Die Groupe Mutuel konnte mit dem diesjährigen Plus die Verluste der letzten fünf Jahre auf 58’500 Kunden schmälern. Im Gegensatz zur Assura: Seit 2018 verlor sie 187'000 Kunden und Kundinnen. Mit diesem Minus von 18,7 Prozent liegt sie leicht vor der Atupri, deren Bestand in diesem Zeitraum um 17,4 Prozent oder 32'200 Versicherte geschrumpft ist.

Signifikanter Anstieg bei neuen alternativen Versicherungsmodellen

Eine zusätzliche repräsentative Comparis-Umfrage bei 1’035 Personen zeigt: Rund 31 Prozent der befragten Erwachsenen in der Schweiz geben an, in der Grundversicherung standardversichert zu sein. Dieser Wert ist seit Jahren stabil. Auch der Prämienschock hat daran nichts geändert.


Bewegung gab es bei den anderen Versicherungsmodellen. Hausarzt- oder HMO-Modelle haben an Beliebtheit verloren. 47 Prozent setzen 2023 auf ein solches Modell. Das sind signifikant weniger als in den Jahren 2021 und 2022. Damals waren es 55 beziehungsweise 53 Prozent. Zugelegt haben hingegen die «anderen», oft neuen Versicherungsmodelle. Ihr Anteil stieg von 2 Prozent im Jahr 2021 auf 5 Prozent in diesem Jahr.


Das Telmed-Modell tritt an Ort und Stelle

Das Telmed-Modell kommt weiterhin nicht richtig in Fahrt. Nur 16 Prozent der Versicherten haben sich für die virtuelle Erstberatung entschieden, etwa so viele wie 2022.


Gerade das wachsende Bedürfnis der Versicherten nach schnellem und direktem Zugang zu persönlicher Hilfe steht den Prinzipien des Telmed-Modells entgegen. Sowohl der Wunsch nach direkter Konsultation des Hausarztes als auch der rasche Zugang zu anderen medizinischen Leistungserbringern werden neben tiefen Krankenkassenprämien als wichtigste Aspekte für die Wahl des Versicherungsmodells genannt.


2021 war der direkte Zugang zum Hausarzt für 81 Prozent der Befragten eher bis sehr wichtig. Heuer lag der Anteil bereits bei 85 Prozent. Den schnellen Zugang zum Arzt bewerteten 2021 81 Prozent als eher bis sehr wichtig. Im April 2023 waren es 85 Prozent der Umfrageteilnehmenden.
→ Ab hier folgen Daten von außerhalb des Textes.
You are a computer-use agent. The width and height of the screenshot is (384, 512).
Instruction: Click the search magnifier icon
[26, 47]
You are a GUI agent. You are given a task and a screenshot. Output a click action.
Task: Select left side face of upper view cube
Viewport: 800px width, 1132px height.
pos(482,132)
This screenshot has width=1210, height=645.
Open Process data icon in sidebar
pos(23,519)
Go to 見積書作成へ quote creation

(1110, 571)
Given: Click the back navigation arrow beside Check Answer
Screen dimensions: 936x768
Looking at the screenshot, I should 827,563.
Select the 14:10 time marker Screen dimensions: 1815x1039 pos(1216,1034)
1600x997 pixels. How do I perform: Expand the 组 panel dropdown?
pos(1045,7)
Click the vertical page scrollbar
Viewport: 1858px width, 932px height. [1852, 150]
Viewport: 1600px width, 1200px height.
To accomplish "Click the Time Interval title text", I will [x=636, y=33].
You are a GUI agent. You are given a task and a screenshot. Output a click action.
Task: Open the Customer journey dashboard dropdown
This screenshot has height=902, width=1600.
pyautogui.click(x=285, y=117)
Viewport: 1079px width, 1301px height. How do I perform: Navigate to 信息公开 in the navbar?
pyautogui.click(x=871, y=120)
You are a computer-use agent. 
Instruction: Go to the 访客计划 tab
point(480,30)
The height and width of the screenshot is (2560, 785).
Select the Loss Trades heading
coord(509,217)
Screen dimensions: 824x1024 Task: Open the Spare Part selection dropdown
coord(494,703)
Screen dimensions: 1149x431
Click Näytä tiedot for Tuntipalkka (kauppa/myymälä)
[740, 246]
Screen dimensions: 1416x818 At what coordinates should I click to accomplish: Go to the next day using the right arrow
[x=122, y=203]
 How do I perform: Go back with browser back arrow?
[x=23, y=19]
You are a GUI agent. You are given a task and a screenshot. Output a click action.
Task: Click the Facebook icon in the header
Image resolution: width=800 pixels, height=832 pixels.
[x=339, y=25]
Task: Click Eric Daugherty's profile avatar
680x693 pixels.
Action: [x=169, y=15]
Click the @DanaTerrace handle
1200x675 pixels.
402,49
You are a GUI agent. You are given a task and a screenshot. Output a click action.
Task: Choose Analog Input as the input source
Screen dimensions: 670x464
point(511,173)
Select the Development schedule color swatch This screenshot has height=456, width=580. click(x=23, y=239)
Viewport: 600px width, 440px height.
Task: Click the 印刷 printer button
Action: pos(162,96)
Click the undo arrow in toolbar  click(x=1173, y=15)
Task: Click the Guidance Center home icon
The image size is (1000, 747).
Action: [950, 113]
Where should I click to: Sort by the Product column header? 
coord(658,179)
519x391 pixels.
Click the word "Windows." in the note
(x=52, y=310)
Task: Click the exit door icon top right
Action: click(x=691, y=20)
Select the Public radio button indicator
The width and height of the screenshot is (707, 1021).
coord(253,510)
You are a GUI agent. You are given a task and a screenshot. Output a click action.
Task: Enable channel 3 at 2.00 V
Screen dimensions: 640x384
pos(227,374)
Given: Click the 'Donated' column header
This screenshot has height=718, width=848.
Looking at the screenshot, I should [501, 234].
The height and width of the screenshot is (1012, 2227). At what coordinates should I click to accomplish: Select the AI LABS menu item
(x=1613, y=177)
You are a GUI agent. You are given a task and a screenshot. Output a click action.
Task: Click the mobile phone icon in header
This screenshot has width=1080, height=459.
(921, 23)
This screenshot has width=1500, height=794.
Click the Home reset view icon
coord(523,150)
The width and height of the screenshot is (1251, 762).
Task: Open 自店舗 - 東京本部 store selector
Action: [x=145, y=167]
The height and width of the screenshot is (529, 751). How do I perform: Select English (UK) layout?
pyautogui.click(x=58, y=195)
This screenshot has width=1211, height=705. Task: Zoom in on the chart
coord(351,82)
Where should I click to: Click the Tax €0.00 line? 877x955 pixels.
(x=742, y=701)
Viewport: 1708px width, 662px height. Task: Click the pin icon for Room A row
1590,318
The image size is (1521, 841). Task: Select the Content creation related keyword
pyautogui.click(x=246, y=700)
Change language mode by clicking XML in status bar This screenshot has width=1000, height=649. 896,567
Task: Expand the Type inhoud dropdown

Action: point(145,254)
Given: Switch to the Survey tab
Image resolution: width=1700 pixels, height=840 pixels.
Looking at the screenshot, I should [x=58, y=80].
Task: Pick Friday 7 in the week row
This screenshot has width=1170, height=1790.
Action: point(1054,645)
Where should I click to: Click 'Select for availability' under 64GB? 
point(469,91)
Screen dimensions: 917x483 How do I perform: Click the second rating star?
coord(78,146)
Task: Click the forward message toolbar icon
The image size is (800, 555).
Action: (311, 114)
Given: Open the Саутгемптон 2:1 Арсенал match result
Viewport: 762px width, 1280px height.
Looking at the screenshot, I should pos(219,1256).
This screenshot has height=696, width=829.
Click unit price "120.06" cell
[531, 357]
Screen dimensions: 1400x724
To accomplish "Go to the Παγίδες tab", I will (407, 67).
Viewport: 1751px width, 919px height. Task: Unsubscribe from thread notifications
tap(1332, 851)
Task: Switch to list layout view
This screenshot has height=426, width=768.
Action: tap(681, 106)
«Kostenwachstum und Fachkräftemangel werden uns zu rascherer Digitalisierung zwingen», sagt Felix Schneuwly und ergänzt: «Wenn Telemedizin und Digitalisierung generell auf dem ganzen Behandlungspfad eingesetzt werden, können Komfort und Qualität der medizinischen Versorgung für Patientinnen und Fachleute verbessert werden. Voraussetzung ist aber der vollständige, digitale Zugriff auf alle relevanten Patientendaten für alle involvierten Fachleute. Unsere Datenschutzgesetzgebung muss auf der einen Seite weniger verbieten und auf der anderen Seite Missbrauch strenger bestrafen.»